| TO BE DONE |
Update all the rows below by changing "dialog" to "window" and keeping everything else the same. Omit the pictures from your answer.
** begin INFORMATION SHOWN **
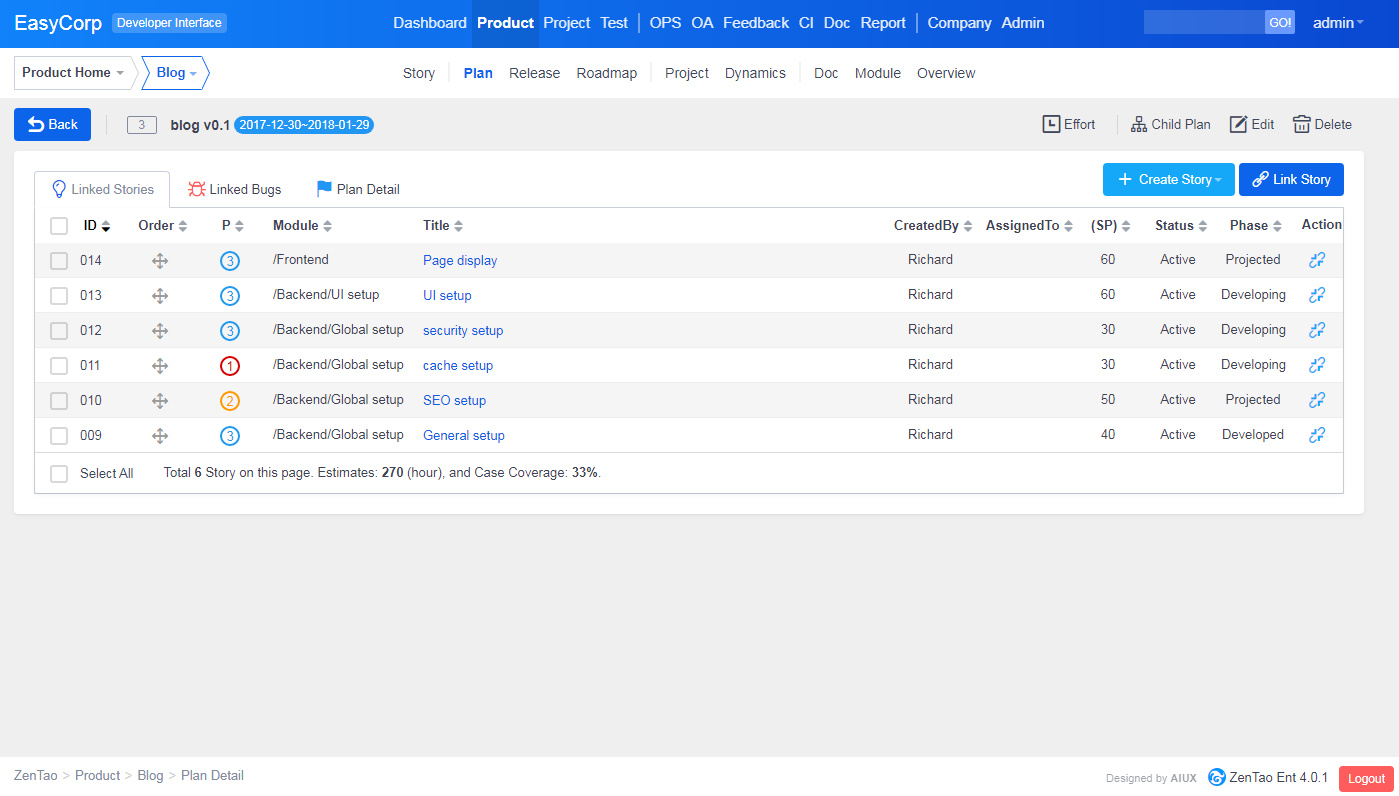Click the priority 1 badge on story 011

pos(230,366)
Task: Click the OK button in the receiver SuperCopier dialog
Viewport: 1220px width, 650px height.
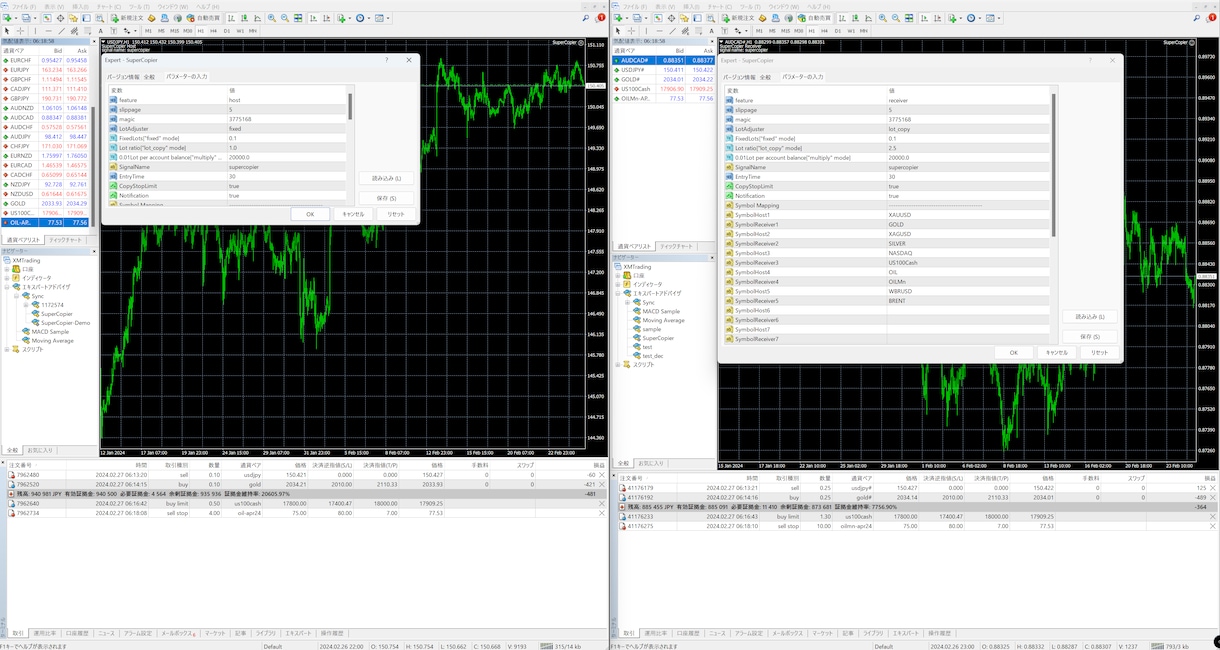Action: tap(1013, 352)
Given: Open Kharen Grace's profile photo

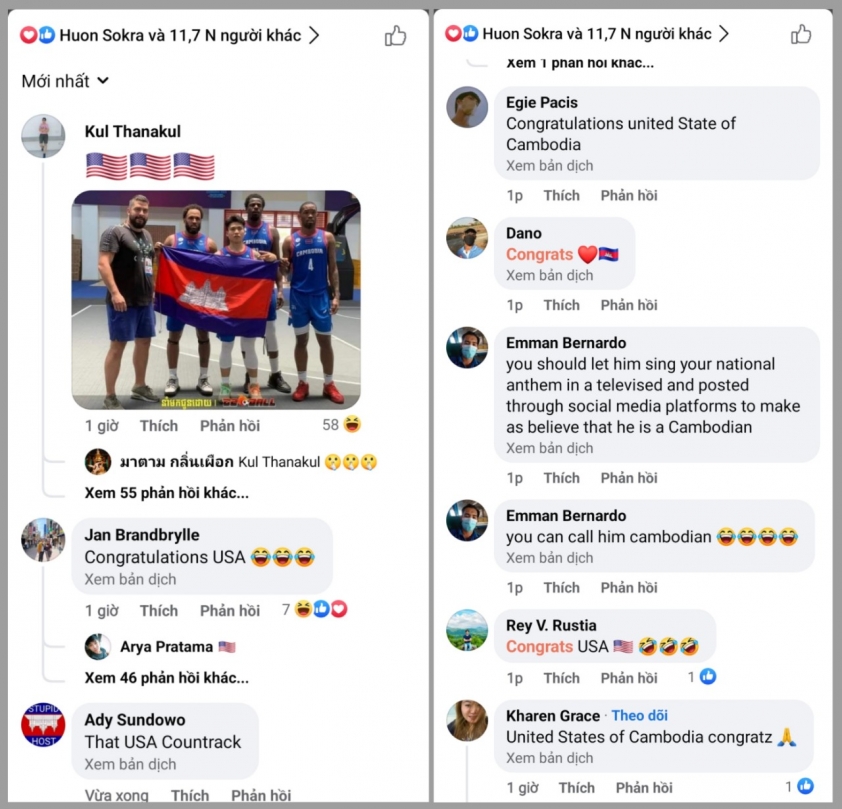Looking at the screenshot, I should [467, 720].
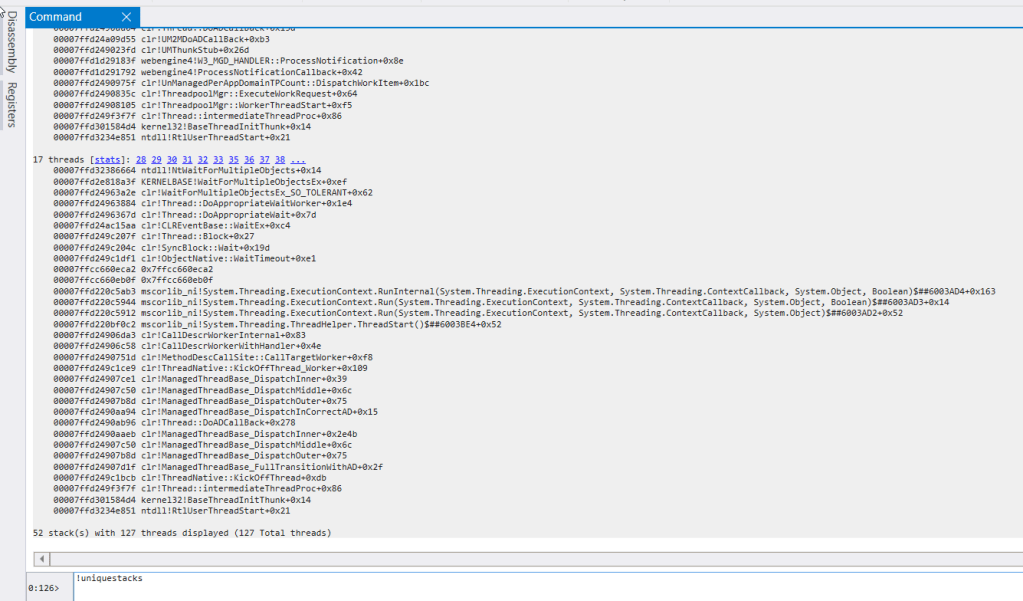The image size is (1023, 601).
Task: Open the Registers side panel
Action: (x=12, y=105)
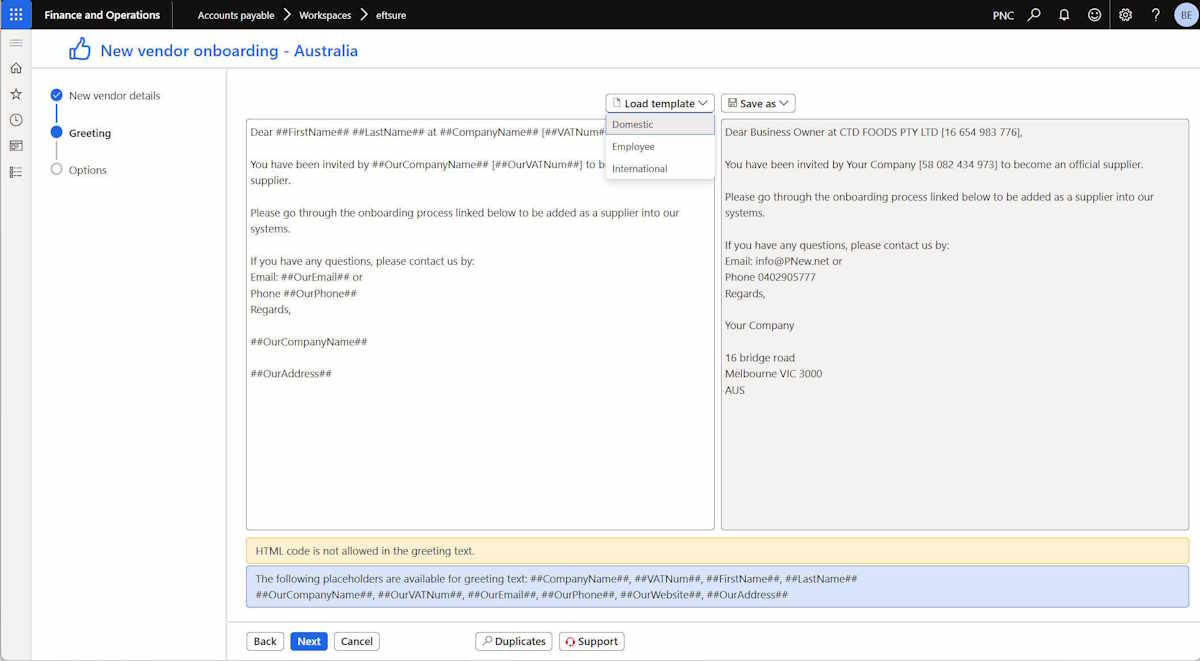This screenshot has height=661, width=1200.
Task: Select the Options wizard step
Action: (88, 170)
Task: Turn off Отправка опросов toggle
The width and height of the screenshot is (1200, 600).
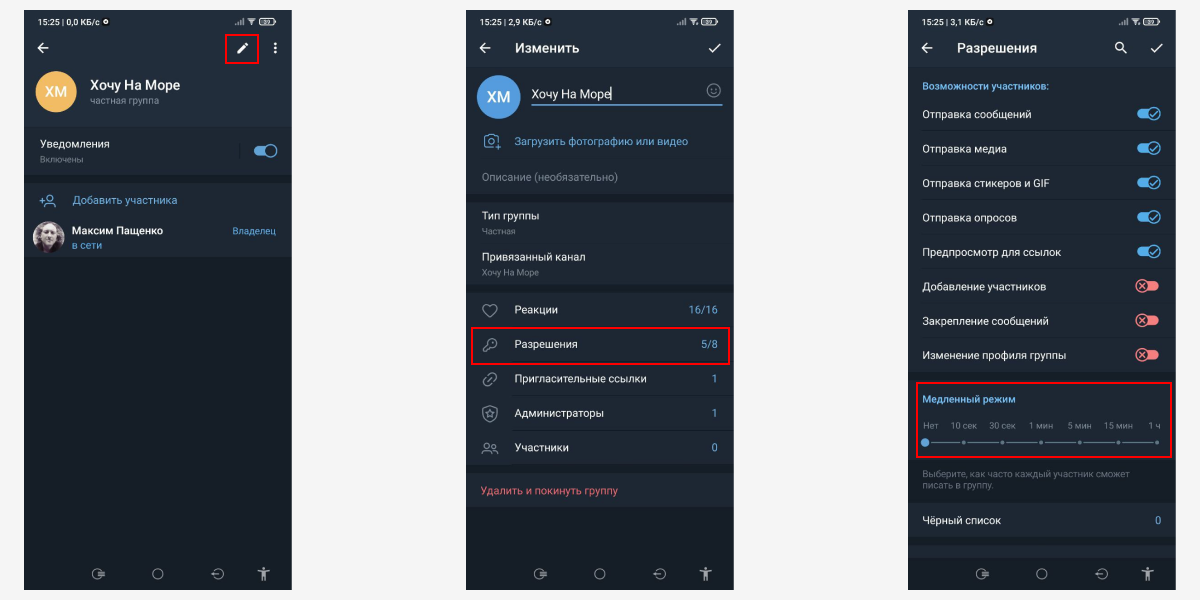Action: [1148, 218]
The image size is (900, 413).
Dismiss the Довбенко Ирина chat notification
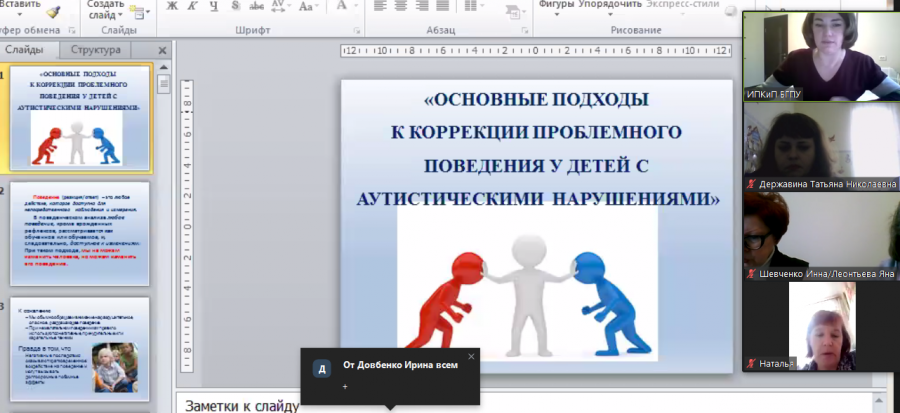click(x=471, y=357)
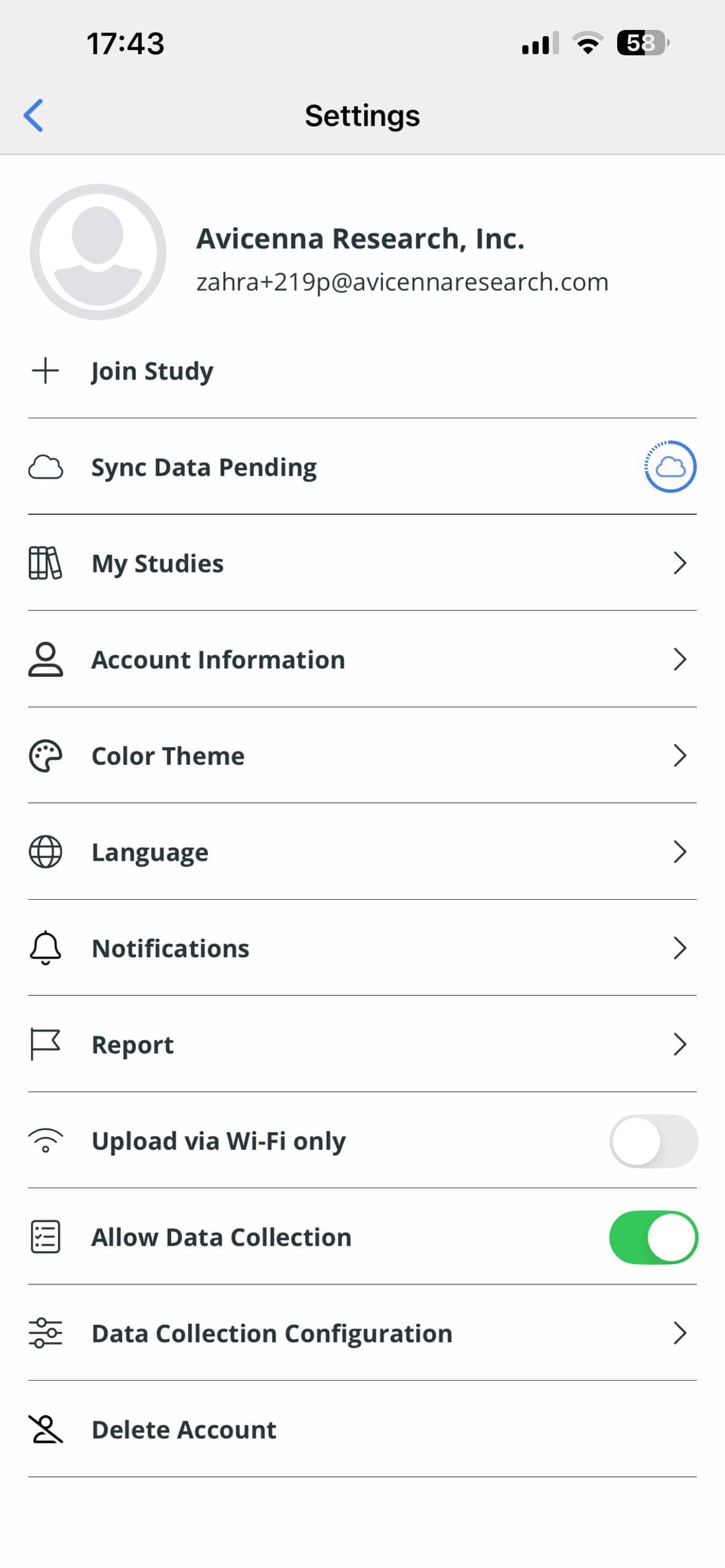
Task: Tap the Notifications bell icon
Action: [x=45, y=948]
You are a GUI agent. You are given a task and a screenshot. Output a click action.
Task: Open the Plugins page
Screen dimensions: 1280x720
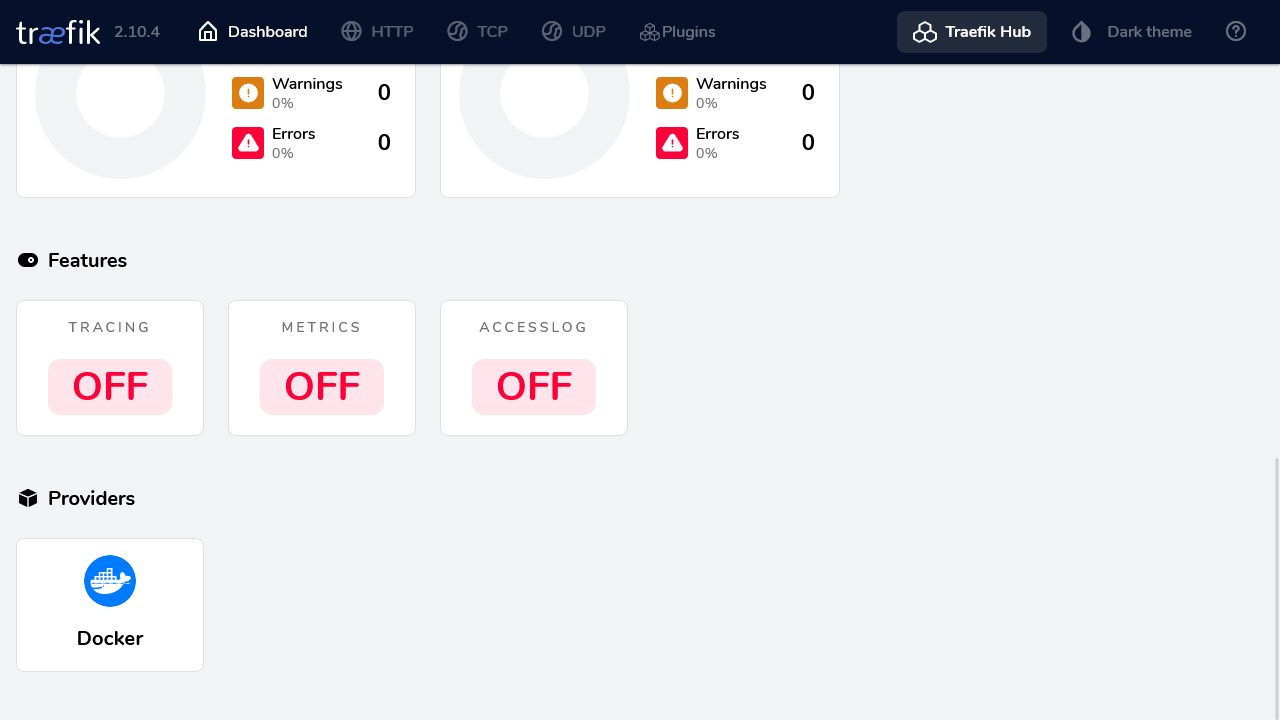coord(678,32)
** end INFORMATION SHOWN **
| ANSWER TO THIS PROBLEM |
Click the priority 1 badge on story 011

pos(230,366)
Task: Click the OK button in the receiver SuperCopier window
Viewport: 1220px width, 650px height.
Action: tap(1013, 352)
Given: Open Kharen Grace's profile photo

Looking at the screenshot, I should [467, 720].
The image size is (1023, 601).
Task: Open the Registers side panel
Action: (x=12, y=105)
This screenshot has height=661, width=1200.
Task: Select the Options wizard step
Action: (88, 170)
Task: Turn off Отправка опросов toggle
The width and height of the screenshot is (1200, 600).
Action: [1148, 218]
The image size is (900, 413).
Dismiss the Довбенко Ирина chat notification
click(x=471, y=357)
Task: Tap the Notifications bell icon
Action: [x=45, y=948]
You are a GUI agent. You are given a task and a screenshot. Output a click action.
Task: Open the Plugins page
Screen dimensions: 1280x720
coord(678,32)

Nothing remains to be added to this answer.